At first their conversation just served to underscore the fact that I was dateless. Since there was no longer an option of being alone with my thoughts, I figured I might as well listen.
It soon became obvious they were on a first, or at least very early date. Facing each other across the table, each of them in turn were offering potential topics for discussion - searching for a common interest. When I picked up the interchange, he had just tossed out his love for hunting. Specifically, deer hunting. This didn't seem to go over well with her - since her response was to flag the waitress and order another glass of wine.
Once the waitress left, she offered that Minnie Driver just had a baby and has yet to tell anyone the name of the father. He asked what was so important about "this small driver gal." After spending a few apparently frustrating minutes detailing the life of Minnie Driver, she went to the restroom. As she was getting up, I heard him saying "don't like Hollywood-types", while chewing a dinner roll.
So it seemed that a love connection was not in the cards for these two. While she was gone, I realized that I'd not heard either of them say each other's names. I'm not sure if it was a cause or an effect of their inability to find a common interest to discuss. Let's just call them Barbie and Bubba.
Barbie returned with renewed energy, an obviously determined girl she was not going to give up on this date or maybe she was just trying to start a fight. In any case, she asked him, "do you have any hobbies that don't involve balls, video games or killing helpless animals?" Turning to face them, I just had to get a look at Bubba's reaction -- I now know what the last deer he shot looked like right before he blew it's brains out. His eyes were as big as saucers.
Stammering only momentarily, I was proud of him for sitting himself up and replying directly, "True Crime. My favorite are serial killers."

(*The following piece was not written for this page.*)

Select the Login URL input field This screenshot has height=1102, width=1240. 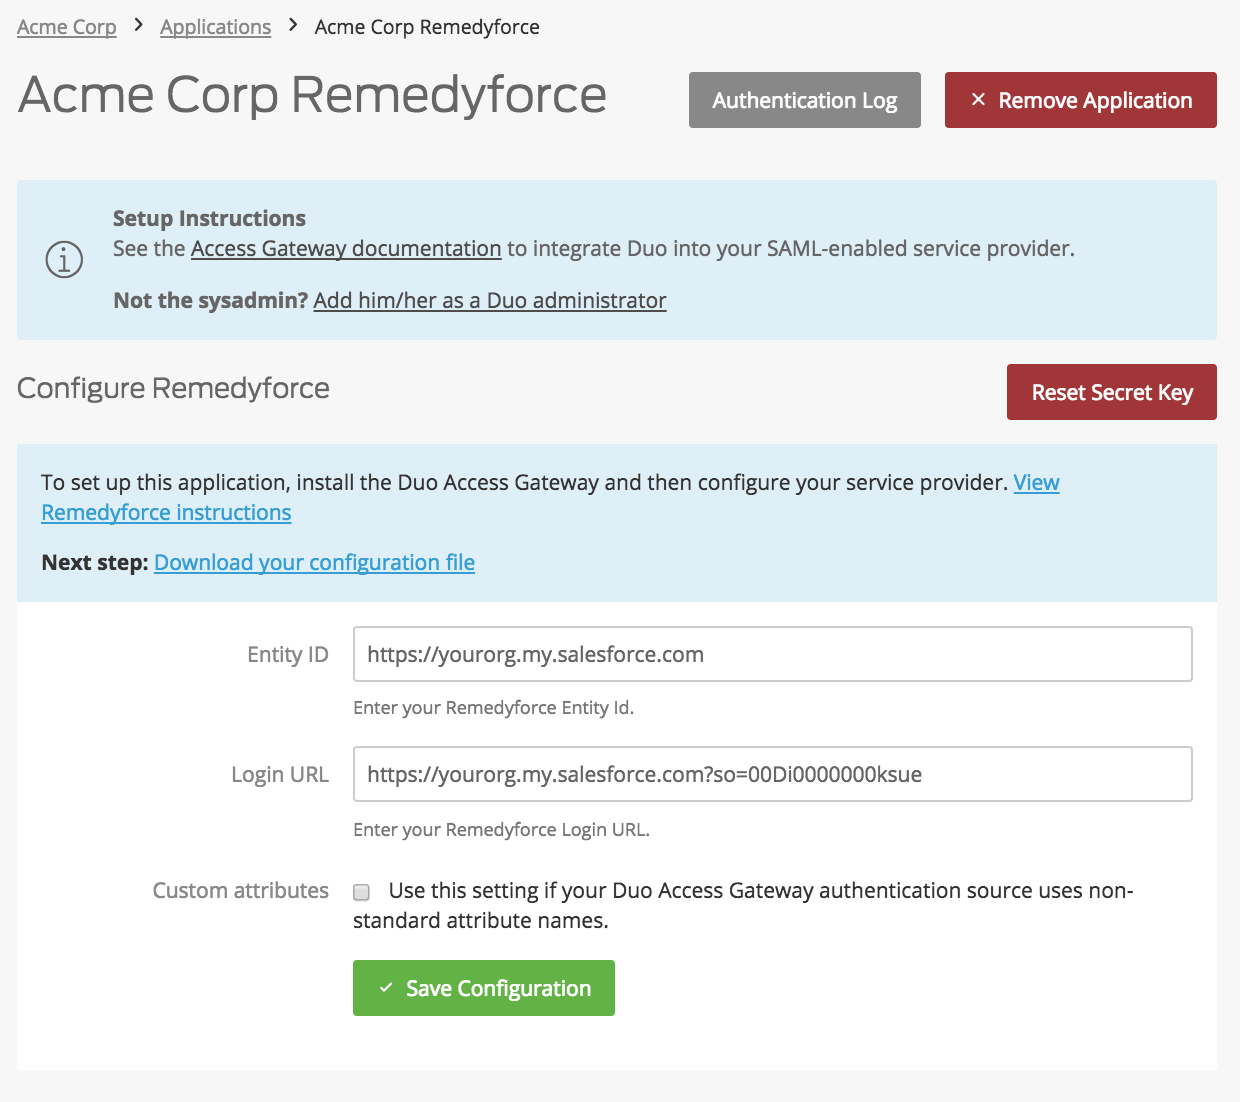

It was probably as much my imagination as anything, but the words "serial killers" just hung there in the room - the din seemed to have vanished momentarily. But several other diners had also turned to look at the couple. I would have had to get up in order to see Barbie's face -- and I almost did.

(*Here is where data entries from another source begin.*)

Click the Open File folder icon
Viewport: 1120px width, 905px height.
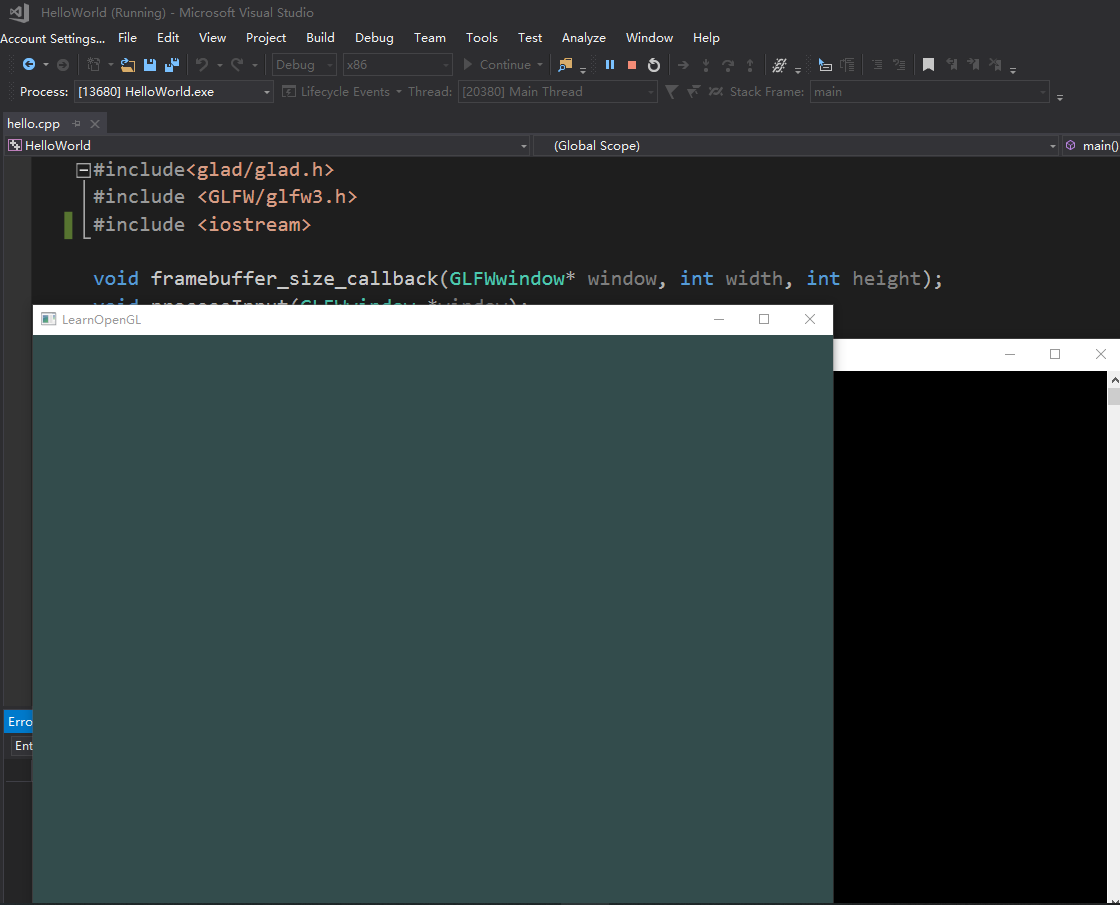127,65
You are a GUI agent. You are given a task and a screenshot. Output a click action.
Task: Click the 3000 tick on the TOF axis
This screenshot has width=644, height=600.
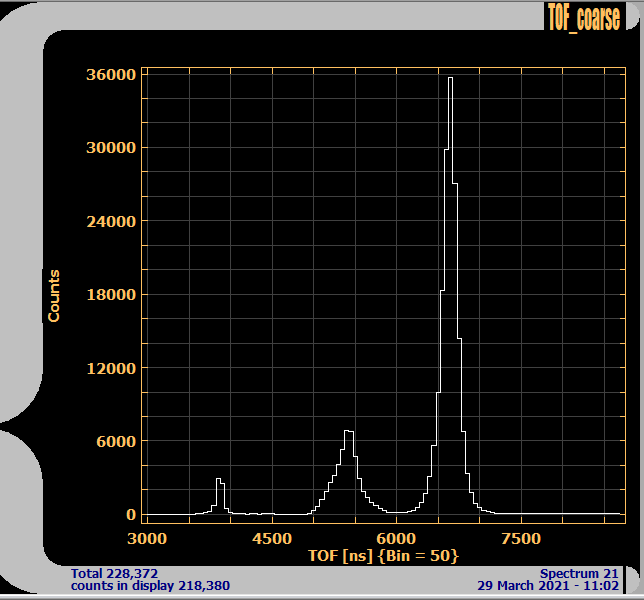(x=148, y=539)
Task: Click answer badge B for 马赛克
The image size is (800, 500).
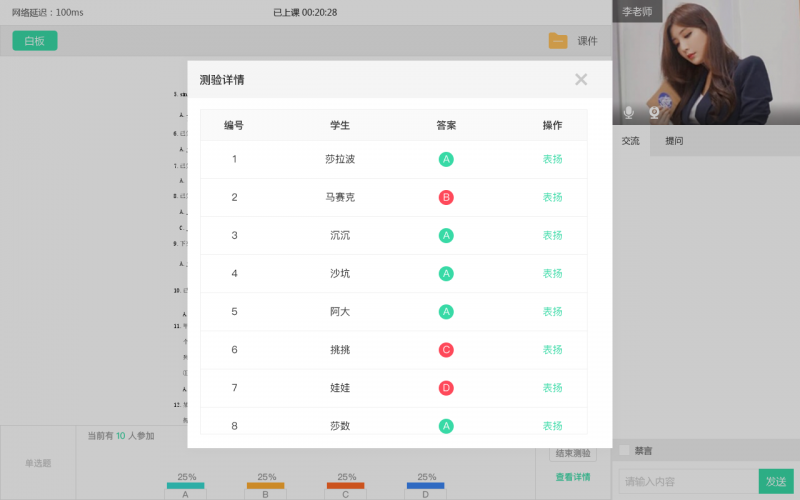Action: click(x=446, y=197)
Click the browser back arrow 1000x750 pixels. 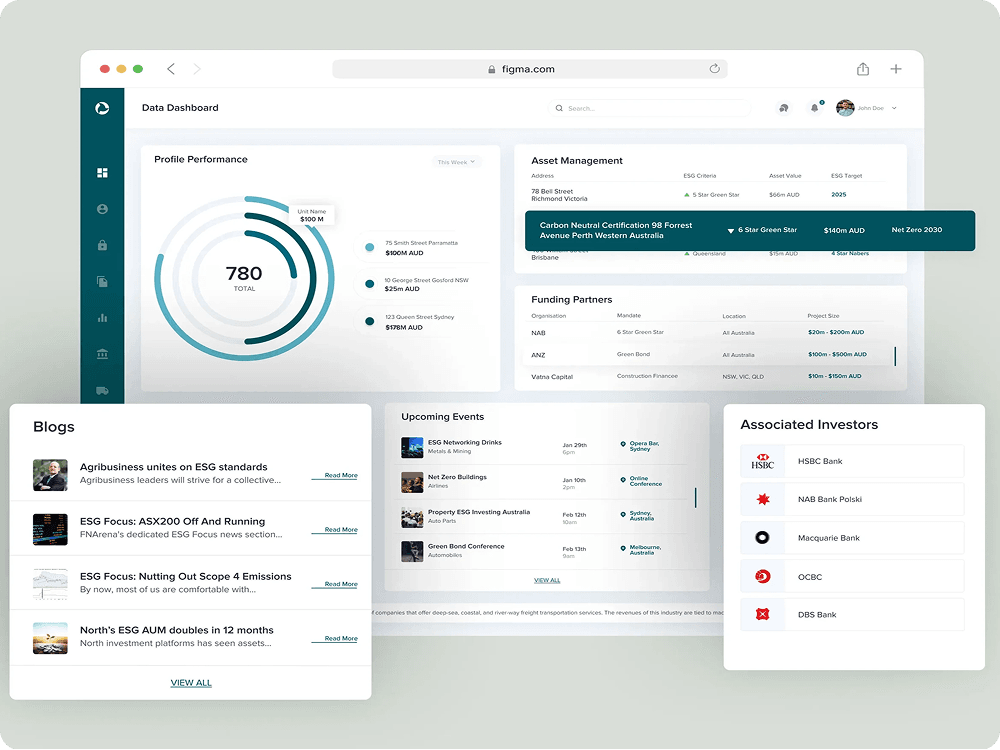point(171,69)
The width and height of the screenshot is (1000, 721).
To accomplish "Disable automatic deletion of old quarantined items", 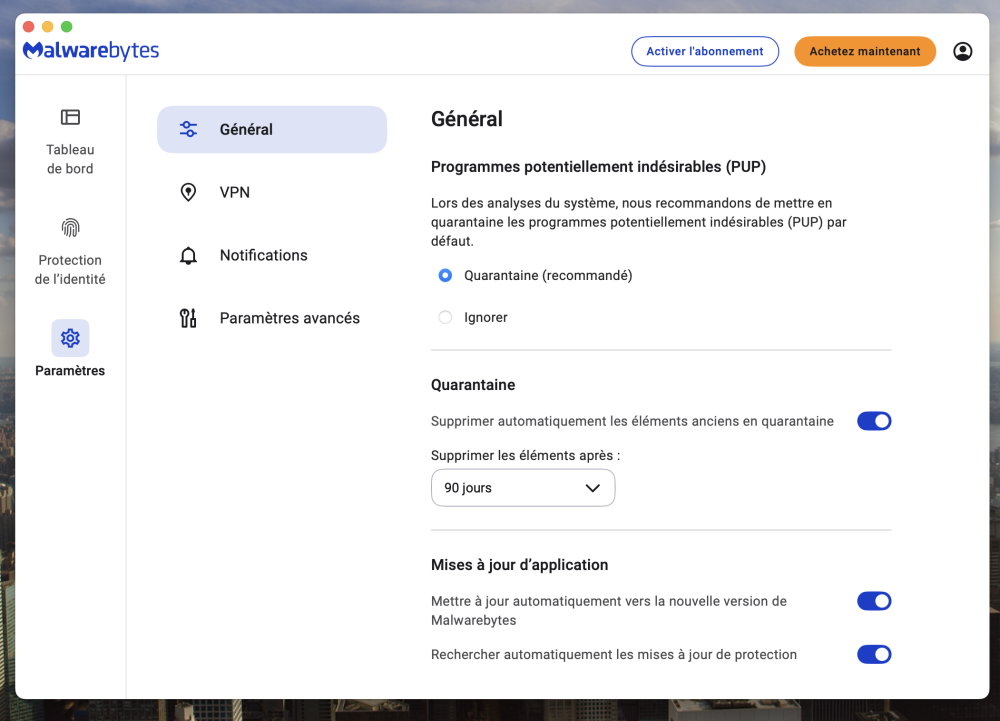I will click(873, 421).
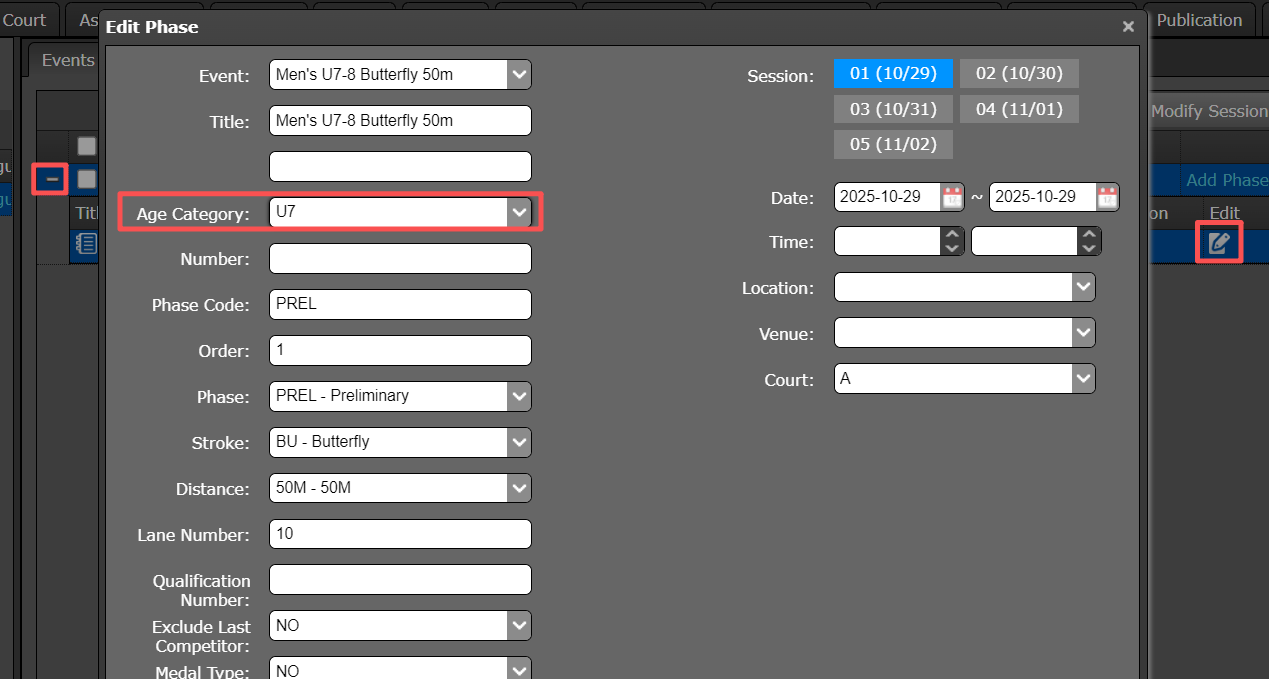Open the Venue dropdown list
The image size is (1269, 679).
point(1083,333)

Barbie exclaimed,"Oh my god!" However, the tone wasn't the one of exasperation I expected, it was of recognition and delight almost. Then she was scooting her chair next to his - the closest they had been to each other all evening. Reaching into her purse, she pulls out an iPod and queues a video for him to watch.
In his desperation, Bubba hit the jackpot. Serial killers were her hobby too!
Now that they were sitting together, I wasn't able to hear their conversation. They continued their meal, now speaking in hushed, almost conspiratorial tones - while sharing views of the iPod.
Shaking my head at the situation, I realized I'd passed judgment on their love connection too quickly. Barbie and Bubba may have a shot. I'm not very good at coming up with morals for stories, this one would seem to have a couple somewhere.
** UPDATE **
From comments:
Moral: without an iPod, your relationship is doomed.